The discussion of the results is divided into three parts. First, the general characteristics of the computed wake flow of the investigated configuration are described in detail and compared to the results of the reference configuration without flow control. Subsequently, the dynamic behavior of the wake flow is investigated using a classical statistical analysis, i.e., Fourier transformation. Finally, a DMD analysis of the wake flow is performed to detect spatio-temporal modes which are responsible for the dominant peaks found in the spectral analysis.

3.1 Characteristics of the wake flow topology

First, the flow field of the reference configuration is described. To visualize the flow topology along the investigated configuration, Fig. 4 shows the streamwise velocity distribution and characteristic streamlines of the time and spanwise averaged LES results. Additionally, the instantaneous spanwise vorticity distribution at the center cross section of the computational domain at \(z/h=2\) is given in Fig. 5. At the backward-facing step, the incoming fully developed turbulent boundary layer separates, such that a turbulent free shear layer develops. The turbulent structures grow and the intensity is increased due to vortex pairing while traveling downstream. The shed shear layer impinges on the nozzle wall between \(4 \le x_r/h \le 9\) depending on the spanwise position and time. Averaged over time, the reattachment position is \(x_r/h=7\). Figure 4 reveals that a large recirculation region is formed downstream of the BFS and a secondary recirculation region exists near the corner of the BFS.

Fig. 6

Flow topology of the time and spanwise averaged LES results of the boat tail configuration, projected streamlines, and streamwise velocity contours

Fig. 7

Instantaneous distribution of the spanwise vorticity in the center cross section of the computational domain (\(z/h=2\)) of the boat tail configuration

Fig. 8

Flow topology of the time-averaged LES results, including a contour for the streamwise velocity at \(u/u_\infty =-\,0.01\) colored by the vertical distance from the nozzle surface to visualize the recirculation region and streamwise velocity contours at \(z/h=1.6\)

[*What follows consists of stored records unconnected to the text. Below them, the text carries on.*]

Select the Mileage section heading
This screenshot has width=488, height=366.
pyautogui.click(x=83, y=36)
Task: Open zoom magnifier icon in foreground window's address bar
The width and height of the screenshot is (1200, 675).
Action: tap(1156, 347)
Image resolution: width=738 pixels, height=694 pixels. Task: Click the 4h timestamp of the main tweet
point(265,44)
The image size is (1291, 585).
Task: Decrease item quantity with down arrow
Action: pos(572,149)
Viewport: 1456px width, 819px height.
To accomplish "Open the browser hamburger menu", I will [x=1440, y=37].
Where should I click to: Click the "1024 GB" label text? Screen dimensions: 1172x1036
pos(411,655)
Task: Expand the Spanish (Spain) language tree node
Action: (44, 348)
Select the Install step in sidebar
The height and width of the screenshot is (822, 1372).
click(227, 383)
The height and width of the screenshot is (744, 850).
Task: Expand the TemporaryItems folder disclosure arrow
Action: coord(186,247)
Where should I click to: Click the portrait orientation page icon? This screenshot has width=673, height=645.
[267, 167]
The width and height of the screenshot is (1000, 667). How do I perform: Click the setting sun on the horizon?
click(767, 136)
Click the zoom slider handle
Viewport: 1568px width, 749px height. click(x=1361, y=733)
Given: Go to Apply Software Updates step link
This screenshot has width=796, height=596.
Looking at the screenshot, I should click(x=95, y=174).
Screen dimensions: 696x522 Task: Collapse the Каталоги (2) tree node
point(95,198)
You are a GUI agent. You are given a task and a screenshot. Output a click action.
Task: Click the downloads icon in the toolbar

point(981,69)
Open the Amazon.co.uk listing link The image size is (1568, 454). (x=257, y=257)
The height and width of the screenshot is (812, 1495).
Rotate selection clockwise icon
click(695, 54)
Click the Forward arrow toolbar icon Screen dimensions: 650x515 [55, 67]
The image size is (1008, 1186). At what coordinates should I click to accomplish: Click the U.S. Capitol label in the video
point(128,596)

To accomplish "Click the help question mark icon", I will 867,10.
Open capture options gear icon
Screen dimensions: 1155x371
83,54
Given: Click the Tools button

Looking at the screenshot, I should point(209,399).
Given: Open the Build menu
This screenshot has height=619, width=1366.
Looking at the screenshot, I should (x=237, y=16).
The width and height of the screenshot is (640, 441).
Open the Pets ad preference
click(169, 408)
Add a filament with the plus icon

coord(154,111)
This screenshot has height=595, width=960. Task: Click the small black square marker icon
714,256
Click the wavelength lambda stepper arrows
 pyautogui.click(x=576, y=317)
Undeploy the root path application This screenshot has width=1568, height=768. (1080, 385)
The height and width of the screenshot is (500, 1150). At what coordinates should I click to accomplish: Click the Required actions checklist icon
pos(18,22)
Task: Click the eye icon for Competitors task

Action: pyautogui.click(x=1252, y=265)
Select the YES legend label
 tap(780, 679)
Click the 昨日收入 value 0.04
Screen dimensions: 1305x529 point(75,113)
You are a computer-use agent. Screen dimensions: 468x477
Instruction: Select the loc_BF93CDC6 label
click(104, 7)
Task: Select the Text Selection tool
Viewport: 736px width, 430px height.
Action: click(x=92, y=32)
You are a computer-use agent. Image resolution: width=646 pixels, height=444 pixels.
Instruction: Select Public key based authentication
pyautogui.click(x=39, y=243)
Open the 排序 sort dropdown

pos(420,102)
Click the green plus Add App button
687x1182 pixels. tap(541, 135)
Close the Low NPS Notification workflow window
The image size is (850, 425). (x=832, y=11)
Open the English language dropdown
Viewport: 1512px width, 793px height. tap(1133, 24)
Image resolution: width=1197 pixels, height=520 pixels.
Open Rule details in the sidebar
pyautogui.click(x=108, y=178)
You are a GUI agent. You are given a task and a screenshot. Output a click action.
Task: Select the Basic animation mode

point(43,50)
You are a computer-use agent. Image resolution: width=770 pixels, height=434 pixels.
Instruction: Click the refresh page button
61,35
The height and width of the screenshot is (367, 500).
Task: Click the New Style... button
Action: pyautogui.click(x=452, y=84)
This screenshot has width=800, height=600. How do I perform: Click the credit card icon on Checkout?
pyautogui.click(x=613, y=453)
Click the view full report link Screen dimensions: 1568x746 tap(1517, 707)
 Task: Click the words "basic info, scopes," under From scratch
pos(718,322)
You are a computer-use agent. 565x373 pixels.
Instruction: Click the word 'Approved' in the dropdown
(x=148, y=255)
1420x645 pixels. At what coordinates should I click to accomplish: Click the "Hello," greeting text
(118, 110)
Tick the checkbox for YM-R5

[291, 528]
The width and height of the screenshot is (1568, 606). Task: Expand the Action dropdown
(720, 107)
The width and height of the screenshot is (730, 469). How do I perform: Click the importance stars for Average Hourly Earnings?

To investigate the effect of the boat tail, the same quantities just discussed for the reference configuration are given for the boat tail geometry in Figs. 6 and 7. At the leading edge of the boat tail, the turbulent boundary layer separates, yielding a turbulent free shear layer. Similar to the reference configuration, the shear layer grows due to vortex paring and impinges on the nozzle wall between \(2 \le x_r/h \le 5\). Figure 6 reveals that the mean reattachment position is \(x_r/h=3.5\). Like in the reference configuration, a large primary recirculation region and a secondary recirculation region develop. Additionally, a further recirculation region is present at the taper of the main body. Comparing the results with the reference configuration, it is obvious that due to the boat tail geometry, the flow is redirected at the convex corner to the centerline of the configuration. The flow separates; however, under the current flow conditions, only a thin slender separation bubble develops. At the edge of the base, i.e., at \(x/h=0\), a pronounced normal momentum flux exists. As a result, the reattachment length of the shear layer and the size of the recirculation region is reduced by about 50% compared to the reference configuration.

Next, the topology of the time-averaged flow field of the configuration with lobes is presented. Figure 8 shows several characteristic streamlines and contours of the streamwise velocity component in the \(z/h=1.6\) cross section. The recirculation region is visualized by a contour of the streamwise velocity \(u/u_\infty =-\,0.01\) colored by the vertical distance from the nozzle surface. The intersection line of the velocity contour with the nozzle wall visualizes the reattachment of the flow and illustrates that averaged over time, the shed shear layer impinges on the nozzle wall between \(x_r/h\approx 1.3\) and \(x_r/h\approx 2.3\) depending on the spanwise position. Recalling that the mean reattachment length of the reference case without flow control is \(x/h=7\) [27], it is substantially reduced by more than 75% due to the lobes. In contrast to the reference case, the present configuration exhibits a pronounced three-dimensionality of the mean flow field characterized by the development of ellipsoidal reverse flow areas in the wake positioned in the spanwise direction between two adjacent lobes. A closer look at the streamlines shows that a part of the incoming boundary layer expands into the lobes, separates at the tail of the lobes, and flows straight to interact with the nozzle surface. At a streamwise position of about \(x/h=2\), this part of the flow possesses a strong spanwise velocity component, such that pronounced streamwise vortices develop. To further discuss the spanwise variation of the separating and reattaching flow field, the following notation is introduced. The spanwise position of the lobe center is called “in-lobe” (in) and the position exactly between two lobes “in-between lobes” (ib).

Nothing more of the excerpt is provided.